[DATA FOR THIS TASK]

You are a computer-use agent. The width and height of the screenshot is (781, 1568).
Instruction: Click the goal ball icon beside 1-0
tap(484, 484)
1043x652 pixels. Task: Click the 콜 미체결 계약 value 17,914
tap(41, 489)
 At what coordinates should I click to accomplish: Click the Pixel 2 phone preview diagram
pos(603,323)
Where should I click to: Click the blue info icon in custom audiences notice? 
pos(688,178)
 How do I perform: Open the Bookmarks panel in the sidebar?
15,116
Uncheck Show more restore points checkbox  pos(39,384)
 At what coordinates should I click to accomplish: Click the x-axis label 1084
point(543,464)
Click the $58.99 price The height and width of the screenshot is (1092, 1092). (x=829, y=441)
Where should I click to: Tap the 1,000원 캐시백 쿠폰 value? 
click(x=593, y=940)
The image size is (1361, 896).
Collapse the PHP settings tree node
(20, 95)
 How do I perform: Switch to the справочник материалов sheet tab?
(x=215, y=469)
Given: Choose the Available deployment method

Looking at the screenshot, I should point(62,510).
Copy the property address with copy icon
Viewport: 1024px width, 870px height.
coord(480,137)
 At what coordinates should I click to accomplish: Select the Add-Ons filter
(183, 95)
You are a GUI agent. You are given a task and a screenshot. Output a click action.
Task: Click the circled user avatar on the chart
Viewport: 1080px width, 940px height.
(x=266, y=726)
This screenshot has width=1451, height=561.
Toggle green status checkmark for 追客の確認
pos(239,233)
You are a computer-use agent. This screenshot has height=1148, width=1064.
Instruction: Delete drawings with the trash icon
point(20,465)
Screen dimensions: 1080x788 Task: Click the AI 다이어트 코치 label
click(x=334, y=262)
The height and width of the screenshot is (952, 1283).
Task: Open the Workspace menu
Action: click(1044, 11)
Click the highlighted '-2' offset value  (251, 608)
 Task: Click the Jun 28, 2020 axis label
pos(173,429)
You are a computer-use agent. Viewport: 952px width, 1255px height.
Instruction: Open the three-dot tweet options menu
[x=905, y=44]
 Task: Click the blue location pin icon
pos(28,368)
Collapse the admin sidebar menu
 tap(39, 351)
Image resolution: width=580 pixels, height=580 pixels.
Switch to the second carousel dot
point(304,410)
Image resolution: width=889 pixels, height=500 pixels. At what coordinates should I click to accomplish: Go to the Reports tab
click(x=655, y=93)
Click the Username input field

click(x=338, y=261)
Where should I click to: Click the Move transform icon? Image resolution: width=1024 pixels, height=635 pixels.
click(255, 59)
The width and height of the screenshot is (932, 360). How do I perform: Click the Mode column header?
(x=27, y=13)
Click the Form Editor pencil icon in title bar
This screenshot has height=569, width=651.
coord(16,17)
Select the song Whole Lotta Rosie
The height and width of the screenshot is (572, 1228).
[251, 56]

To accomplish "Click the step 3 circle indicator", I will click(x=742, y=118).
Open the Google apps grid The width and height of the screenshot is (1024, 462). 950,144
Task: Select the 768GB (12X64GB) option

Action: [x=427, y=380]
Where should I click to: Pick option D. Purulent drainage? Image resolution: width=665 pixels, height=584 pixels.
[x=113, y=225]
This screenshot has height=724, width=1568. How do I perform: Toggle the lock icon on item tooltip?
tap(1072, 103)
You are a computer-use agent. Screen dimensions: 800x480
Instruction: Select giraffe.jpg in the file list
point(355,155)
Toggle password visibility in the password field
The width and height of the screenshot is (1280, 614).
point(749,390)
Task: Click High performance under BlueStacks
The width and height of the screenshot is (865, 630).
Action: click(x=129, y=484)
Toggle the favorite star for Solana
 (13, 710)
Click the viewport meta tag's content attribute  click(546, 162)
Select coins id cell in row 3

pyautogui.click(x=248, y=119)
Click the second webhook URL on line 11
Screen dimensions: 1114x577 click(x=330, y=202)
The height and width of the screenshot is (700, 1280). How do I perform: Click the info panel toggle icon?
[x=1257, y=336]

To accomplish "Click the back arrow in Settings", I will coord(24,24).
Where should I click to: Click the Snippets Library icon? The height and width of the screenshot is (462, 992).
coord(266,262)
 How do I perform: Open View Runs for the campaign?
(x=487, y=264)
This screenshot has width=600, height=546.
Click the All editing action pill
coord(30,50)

[/DATA FOR THIS TASK]

*WHAT IS BEING ASKED*
Return all the data exactly as given.

*SOLVED EXERCISE*
You are a computer-use agent. The width and height of the screenshot is (781, 1568).
Instruction: Click the goal ball icon beside 1-0
tap(484, 484)
1043x652 pixels. Task: Click the 콜 미체결 계약 value 17,914
tap(41, 489)
 At what coordinates should I click to accomplish: Click the Pixel 2 phone preview diagram
pos(603,323)
Where should I click to: Click the blue info icon in custom audiences notice? 
pos(688,178)
 How do I perform: Open the Bookmarks panel in the sidebar?
15,116
Uncheck Show more restore points checkbox  pos(39,384)
 At what coordinates should I click to accomplish: Click the x-axis label 1084
point(543,464)
Click the $58.99 price The height and width of the screenshot is (1092, 1092). (x=829, y=441)
Where should I click to: Tap the 1,000원 캐시백 쿠폰 value? 
click(x=593, y=940)
The image size is (1361, 896).
Collapse the PHP settings tree node
(20, 95)
 How do I perform: Switch to the справочник материалов sheet tab?
(x=215, y=469)
Given: Choose the Available deployment method

Looking at the screenshot, I should point(62,510).
Copy the property address with copy icon
Viewport: 1024px width, 870px height.
coord(480,137)
 At what coordinates should I click to accomplish: Select the Add-Ons filter
(183, 95)
You are a GUI agent. You are given a task and a screenshot. Output a click action.
Task: Click the circled user avatar on the chart
Viewport: 1080px width, 940px height.
(x=266, y=726)
This screenshot has width=1451, height=561.
Toggle green status checkmark for 追客の確認
pos(239,233)
You are a computer-use agent. This screenshot has height=1148, width=1064.
Instruction: Delete drawings with the trash icon
point(20,465)
Screen dimensions: 1080x788 Task: Click the AI 다이어트 코치 label
click(x=334, y=262)
The height and width of the screenshot is (952, 1283).
Task: Open the Workspace menu
Action: click(1044, 11)
Click the highlighted '-2' offset value  (251, 608)
 Task: Click the Jun 28, 2020 axis label
pos(173,429)
You are a computer-use agent. Viewport: 952px width, 1255px height.
Instruction: Open the three-dot tweet options menu
[x=905, y=44]
 Task: Click the blue location pin icon
pos(28,368)
Collapse the admin sidebar menu
 tap(39, 351)
Image resolution: width=580 pixels, height=580 pixels.
Switch to the second carousel dot
point(304,410)
Image resolution: width=889 pixels, height=500 pixels. At what coordinates should I click to accomplish: Go to the Reports tab
click(x=655, y=93)
Click the Username input field

click(x=338, y=261)
Where should I click to: Click the Move transform icon? Image resolution: width=1024 pixels, height=635 pixels.
click(255, 59)
The width and height of the screenshot is (932, 360). How do I perform: Click the Mode column header?
(x=27, y=13)
Click the Form Editor pencil icon in title bar
This screenshot has height=569, width=651.
coord(16,17)
Select the song Whole Lotta Rosie
The height and width of the screenshot is (572, 1228).
[251, 56]

To accomplish "Click the step 3 circle indicator", I will click(x=742, y=118).
Open the Google apps grid The width and height of the screenshot is (1024, 462). 950,144
Task: Select the 768GB (12X64GB) option

Action: [x=427, y=380]
Where should I click to: Pick option D. Purulent drainage? Image resolution: width=665 pixels, height=584 pixels.
[x=113, y=225]
This screenshot has height=724, width=1568. How do I perform: Toggle the lock icon on item tooltip?
tap(1072, 103)
You are a computer-use agent. Screen dimensions: 800x480
Instruction: Select giraffe.jpg in the file list
point(355,155)
Toggle password visibility in the password field
The width and height of the screenshot is (1280, 614).
point(749,390)
Task: Click High performance under BlueStacks
The width and height of the screenshot is (865, 630).
Action: click(x=129, y=484)
Toggle the favorite star for Solana
 (13, 710)
Click the viewport meta tag's content attribute  click(546, 162)
Select coins id cell in row 3

pyautogui.click(x=248, y=119)
Click the second webhook URL on line 11
Screen dimensions: 1114x577 click(x=330, y=202)
The height and width of the screenshot is (700, 1280). How do I perform: Click the info panel toggle icon?
[x=1257, y=336]

To accomplish "Click the back arrow in Settings", I will coord(24,24).
Where should I click to: Click the Snippets Library icon? The height and width of the screenshot is (462, 992).
coord(266,262)
 How do I perform: Open View Runs for the campaign?
(x=487, y=264)
This screenshot has width=600, height=546.
Click the All editing action pill
coord(30,50)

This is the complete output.